Head-related transfer functions (HRTF) describe the sound transmission from the free field to a place in the ear canal in terms of linear time-invariant systems. Due to the physiological differences of the listeners' outer ears, the measurement of each subject's individual HRTFs is crucial for sound localization in virtual environments (virtual reality).
Measurement of an HRTF can be considered a system identification of the weakly non-linear electro-acoustic chain from the sound source room's HRTF microphone. An optimized formulation of the system identification with exponential sweeps, called the "multiple exponential sweep method" (MESM), was used for the measurement of transfer functions.

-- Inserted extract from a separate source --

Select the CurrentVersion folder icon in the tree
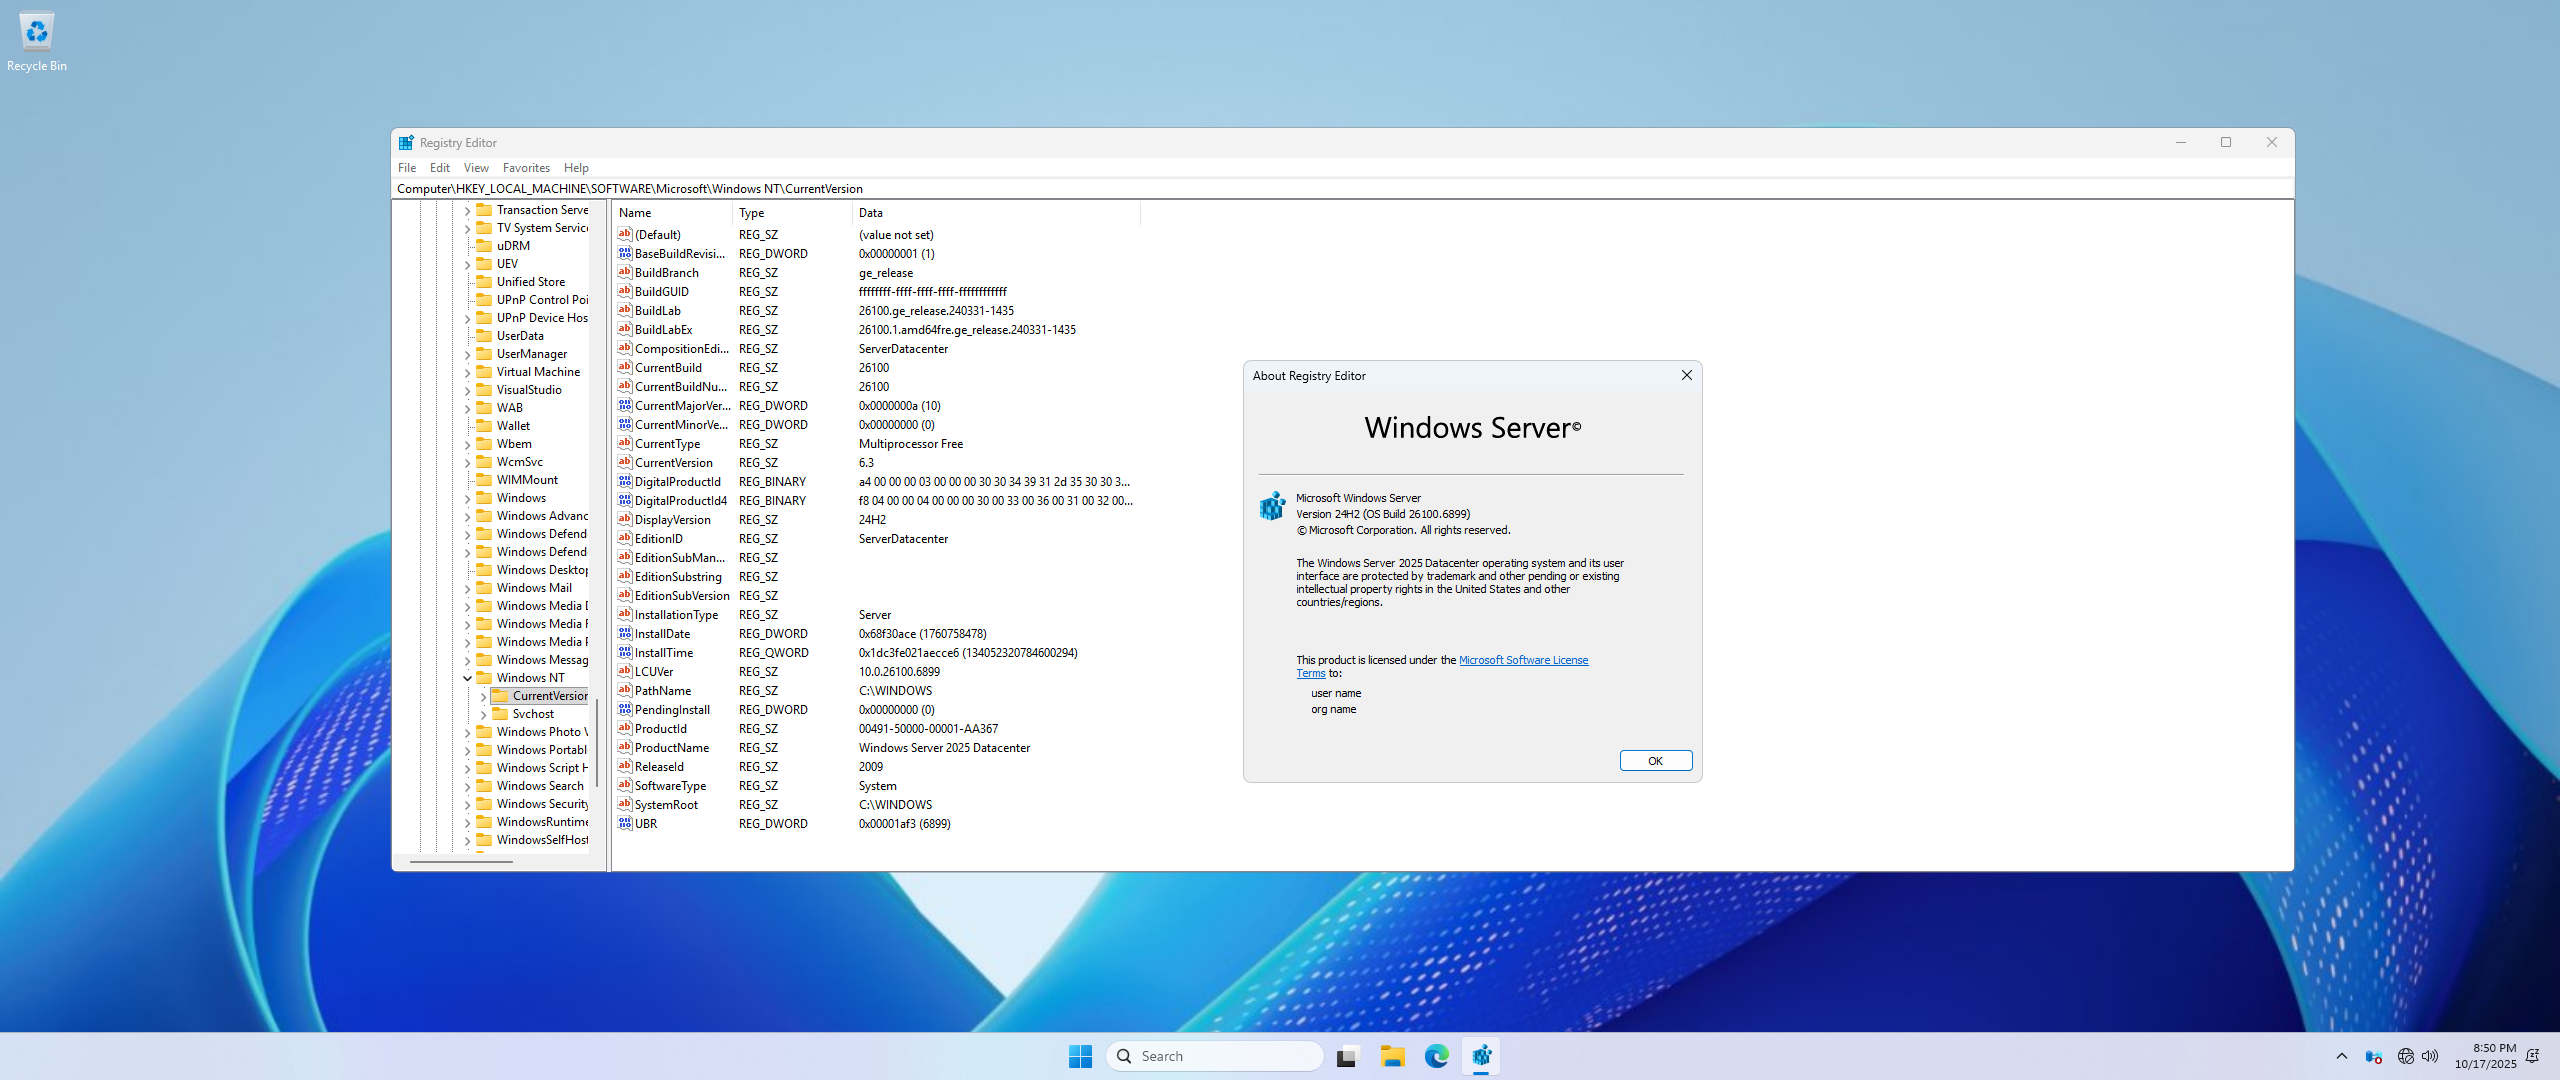 (x=500, y=695)
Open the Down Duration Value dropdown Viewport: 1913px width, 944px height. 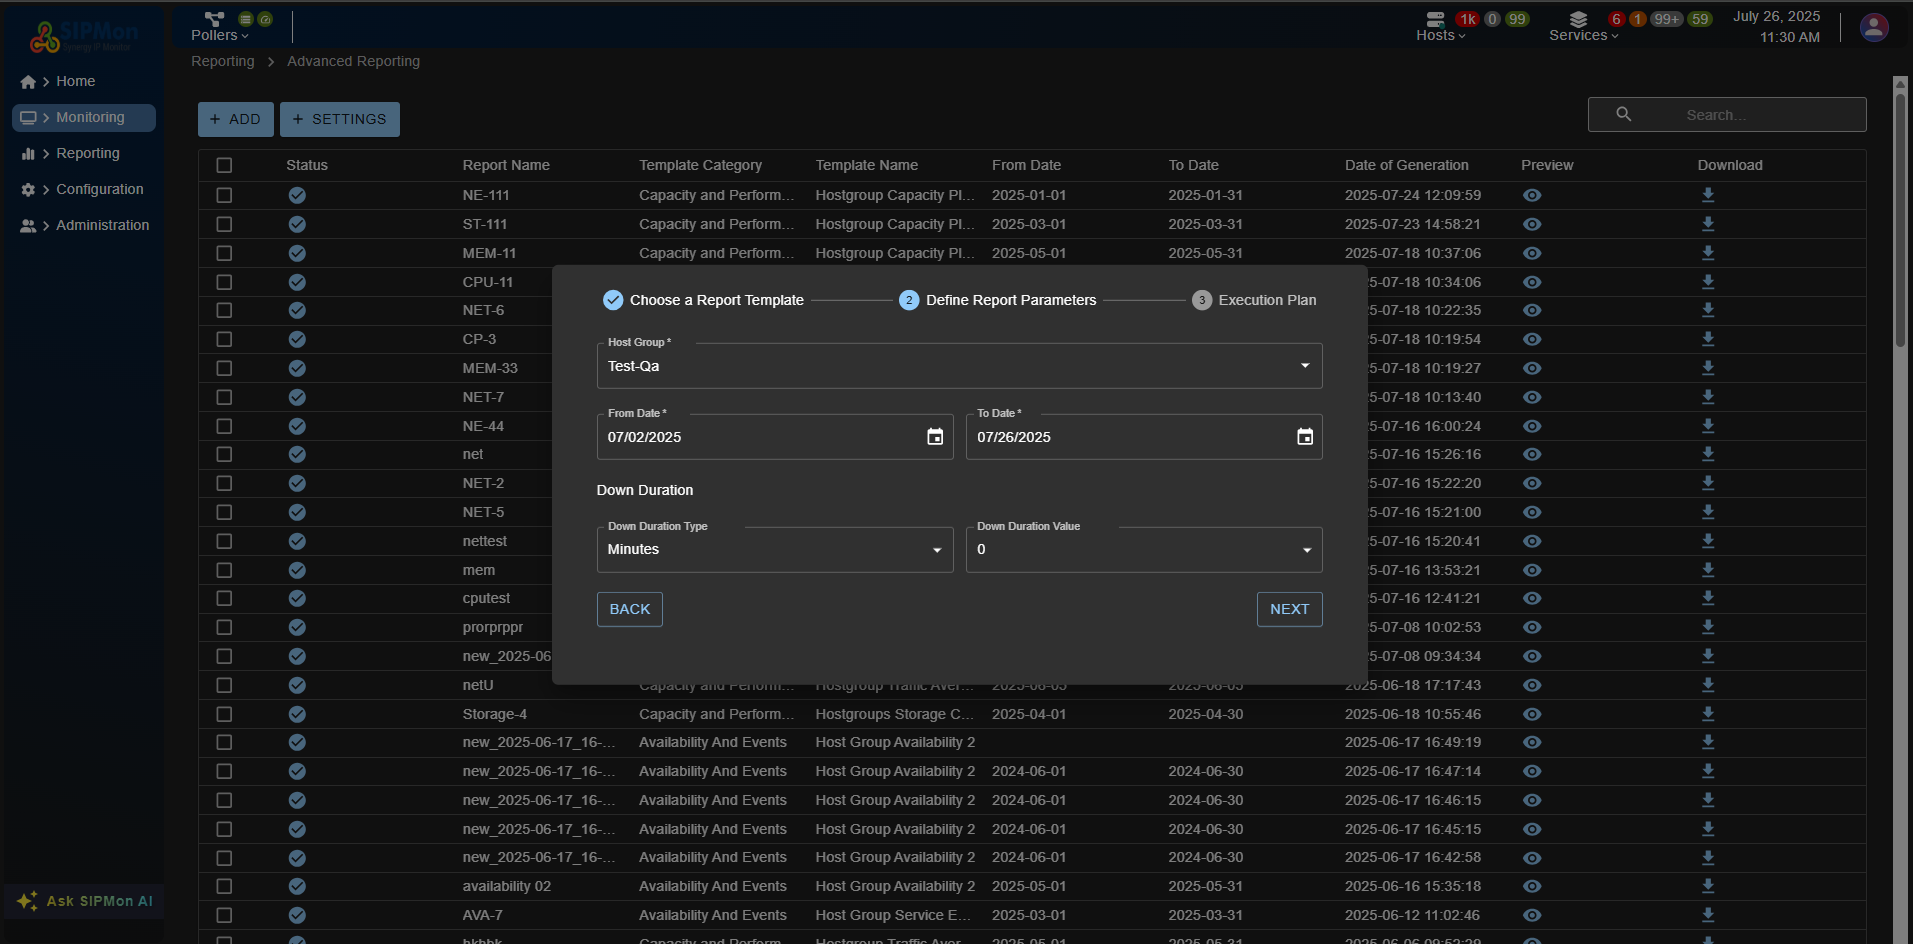click(1304, 549)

For this measurement of transfer functions, either the measurement duration or the signal-to-noise ratio could be optimized.
Initial heuristic experiments have shown that using Gabor multipliers to extract the relevant sweeps in the MESM post-processing procedure improves the signal-to-noise ratio of the measured data even further. The objective of this project is to study, in detail, how frame multipliers can optimally be used during this post-processing procedure. In particular, wavelet frames, which best fit the structure of an exponential sweep, will be studied.
Systematic numeric experiments will be conducted with simulated slowly time-variant, weakly non-linear systems. As the parameters of the involved signals are precisely known and controlled, an optimal symbol will automatically be created. Finally, the efficiency of the new method will be tested on a "real world" system, which was developed and installed in the semi-anechoic room of the Institute. It uses in-ear microphones, a subject turntable, 22 loudspeakers on a vertical arc, and a head tracker.
The new method will be used for improved HRTF measurement.